* What the exercise asks *
A word-for-word repeat of all the data is the goal.

Collected data

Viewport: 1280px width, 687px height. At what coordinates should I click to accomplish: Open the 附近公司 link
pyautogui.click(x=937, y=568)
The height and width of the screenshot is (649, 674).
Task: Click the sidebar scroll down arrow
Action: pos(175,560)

* Solution below *
Viewport: 1280px width, 687px height. At what coordinates should I click to accomplish: Open the 附近公司 link
pyautogui.click(x=937, y=568)
The height and width of the screenshot is (649, 674).
Task: Click the sidebar scroll down arrow
Action: pos(175,560)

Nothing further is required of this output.